If there's evidence that Marvel will keep publishing any old shlock so long as there is a MCU franchise alongside it, it's Marvel NOW!'s Guardians of the Galaxy. Two volumes in and there is nothing particularly good about it. This is the same company that cancelled the rather enjoyable New Warriors and the at-least-coherent Fantastic Four because there are no MCU movies attached to the title. Angela is a bland, pointless book that fails to hold readers' attention.

It's okay; it's not like her universe was using her.
So, Angela, a woman from heaven has wound up in the Earth realm and is getting into fights. That'
s it- that's the whole story. If that sounds totally boring and pointless, it's becasue it is. Nobody in this book seems to know their reason for fighting- and to be honest, I couldn't remember if there was. Either way, these battles are anti-climatic and bland. There's no reason to care about the victor in these fights because Bendis fails to ramp up the tension in any meaningful way. Nothing hinges on anything in this volume and if you want to see an example of that; a battle with the forces of Thanos for the fate of Earth portrays no sense of urgency whatsoever.

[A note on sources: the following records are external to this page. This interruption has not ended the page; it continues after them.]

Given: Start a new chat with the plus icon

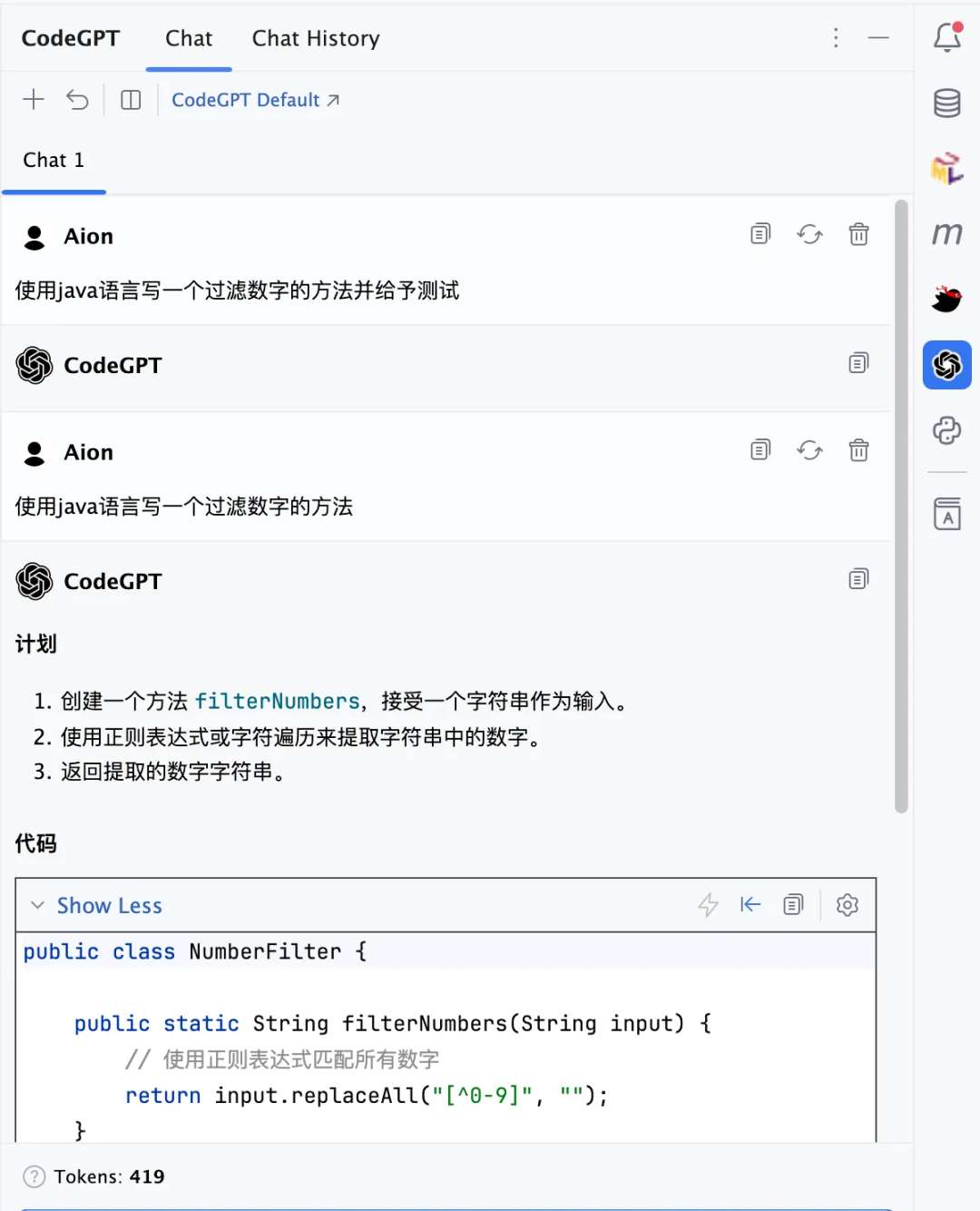Looking at the screenshot, I should [x=33, y=99].
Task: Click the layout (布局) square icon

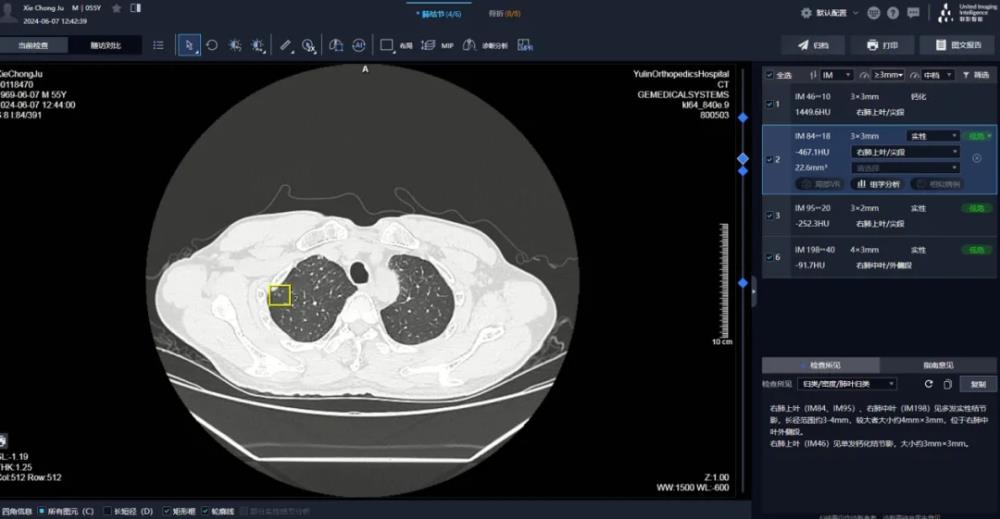Action: click(x=387, y=45)
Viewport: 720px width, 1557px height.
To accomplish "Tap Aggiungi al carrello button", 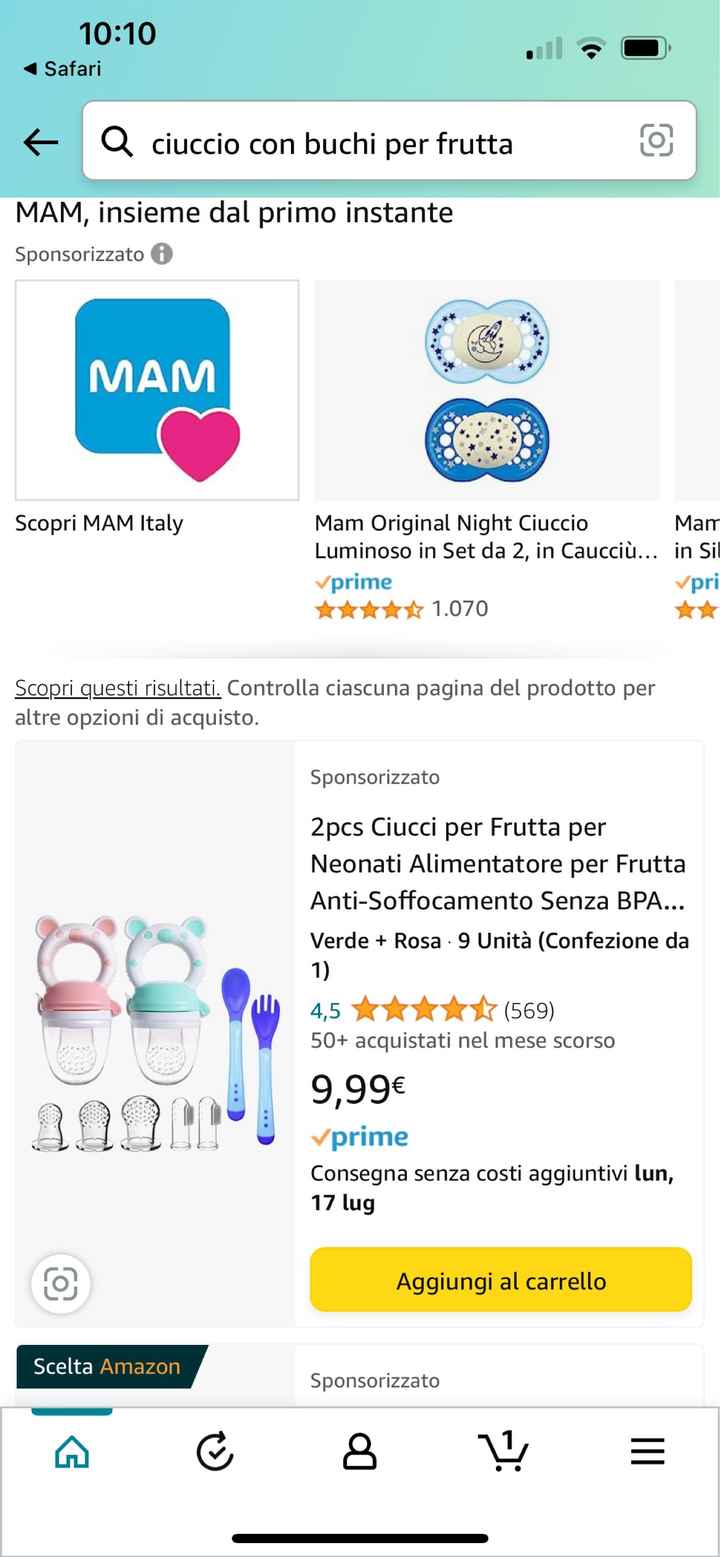I will click(501, 1280).
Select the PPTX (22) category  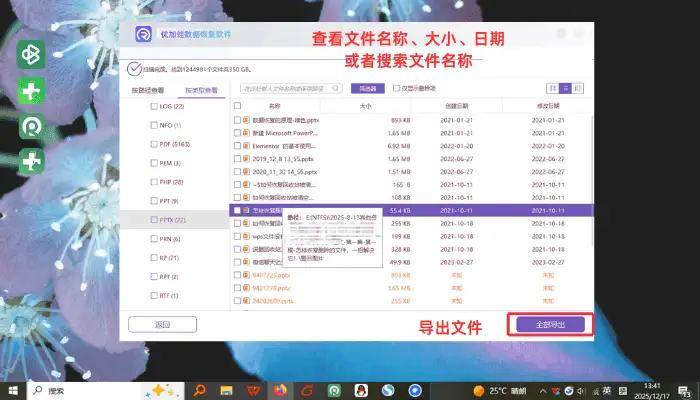point(173,220)
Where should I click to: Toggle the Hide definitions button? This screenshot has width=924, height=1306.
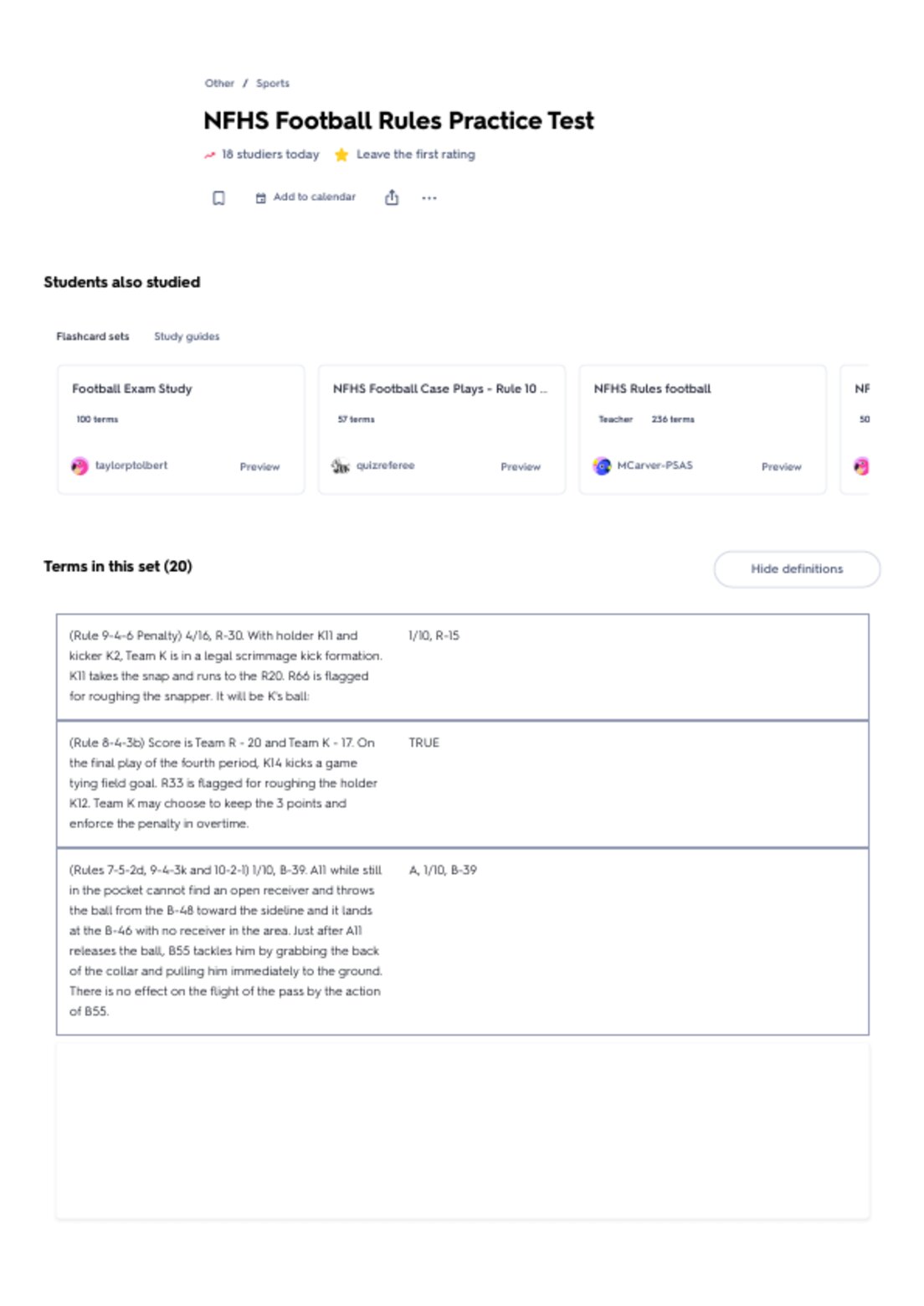pos(797,569)
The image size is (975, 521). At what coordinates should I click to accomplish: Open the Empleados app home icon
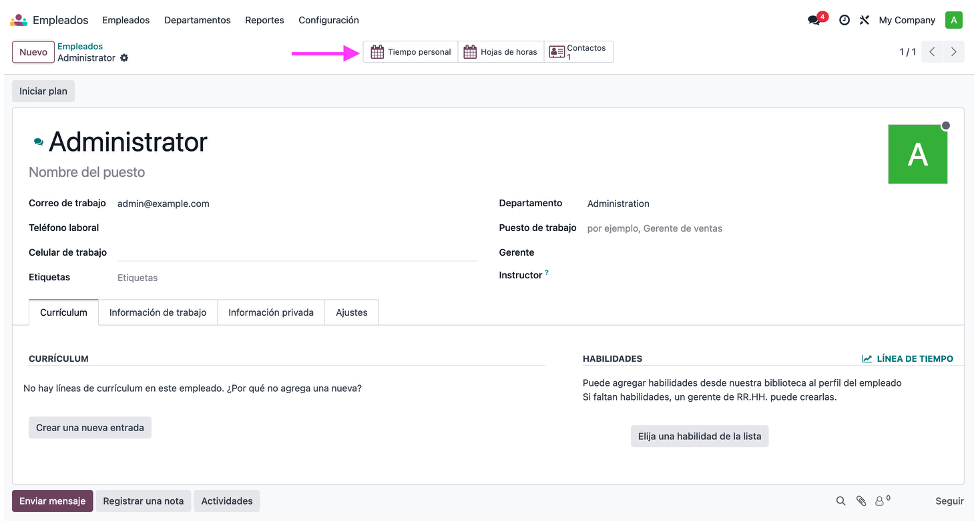click(x=19, y=20)
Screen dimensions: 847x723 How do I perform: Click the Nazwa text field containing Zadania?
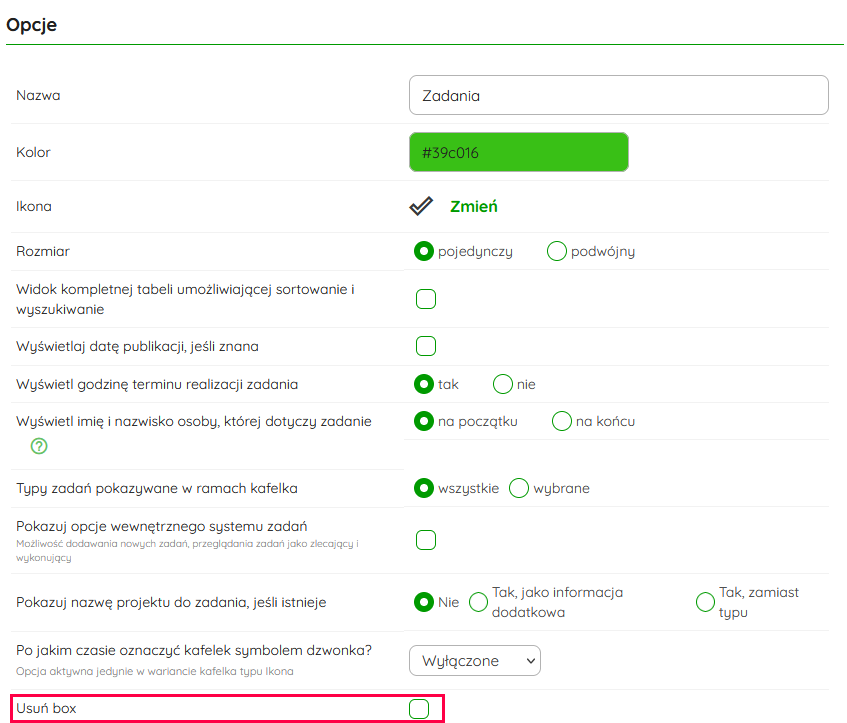(x=618, y=96)
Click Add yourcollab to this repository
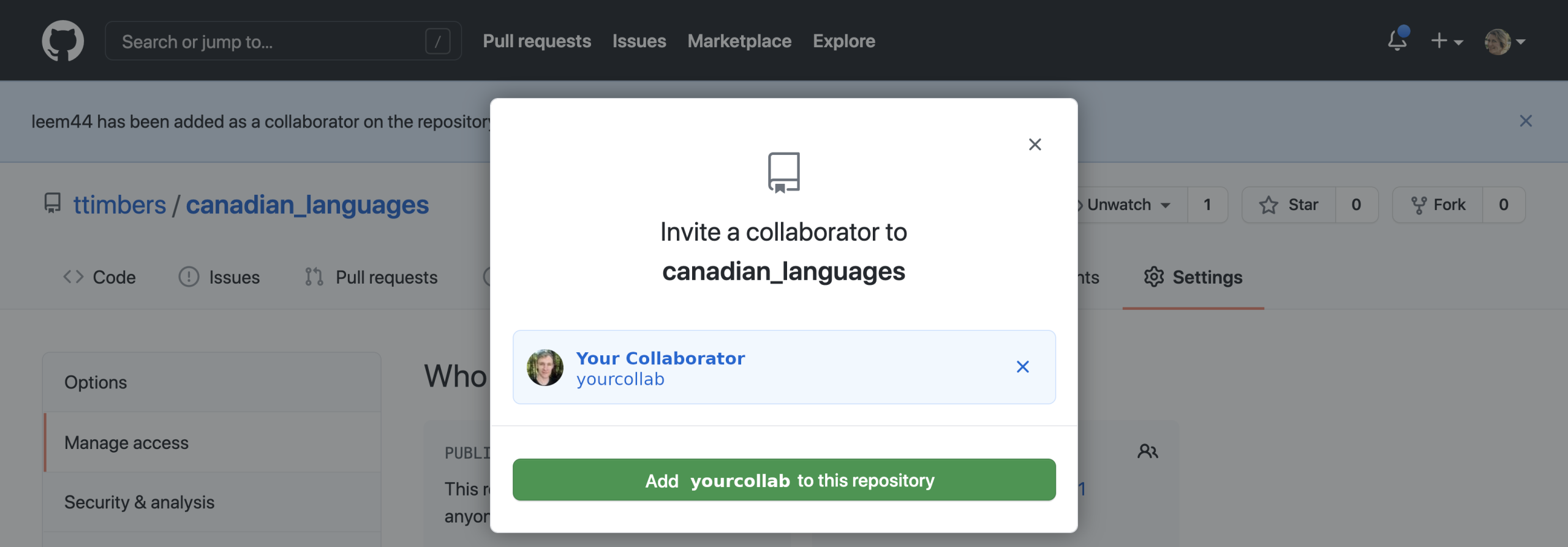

The introduction of Angela also fails to be a significant as Bendis clearly pretends it is. Even though the entire book is based around her, her presence doesn't seem to pose a threat. She is there to see if Earth actually exists. Nobody is chasing her, her presence hasn't upset the natural order and she isn't out to kill anyone. Yet Bendis devotes five issues to this non-story.

I like Bendis, I really do, but I like him for his character development. He's not great at action books and Angela is living proof of that. All-New X-Men, Ultimate Spider-Man; for all of the flaws of these books, they've got great character moments. I haven't seen any of that in Guardians of the Galaxy, and it's grating.

I could colour thins properly, buuuuut....
I will give Bendis this though, It's the one thing this book does right. I don't think it justifies the cost of the book. But Bendis gives us a Tony Stark that is totally out of his depth. On Earth, Tony gets too sweet a deal. His role as the face of the MCU means that everyone thinks he's a genius-supersoldier-immortal-stallion on Earth. In space, his intelligence is dwarfed by a talking racoon- which is not the least of the halariously awkward situations he finds himself in. As someone who HATES Tony Stark (I'm definitely team Steve for Civil War), it was a joy to behold. Unfortunately, these moments are few and far between and don't save this series from bombing hard.

Art here is a mixed bag of mediocre and mistaking-terrible-for-unique. There is one issue where the colourist seemed to be in the last thirty minutes of his friday shift and decided to colour each panel in one or two colours. It's not as interesting as I think the artist hoped it would be.

I never understood why people criticise Bendis until this Angela. Now? I think "oh, THAT'S why people think he can't write." This gets a one out of five minutes before the end of a friday shift.

*

+ Tony Stark looking like a fool.
- Dull story.
- Mediocre to awful art.

Alternate Option: All-New X-Men: Yesterday's X-Men

This is why Bendis still has a job with Marvel. Read it.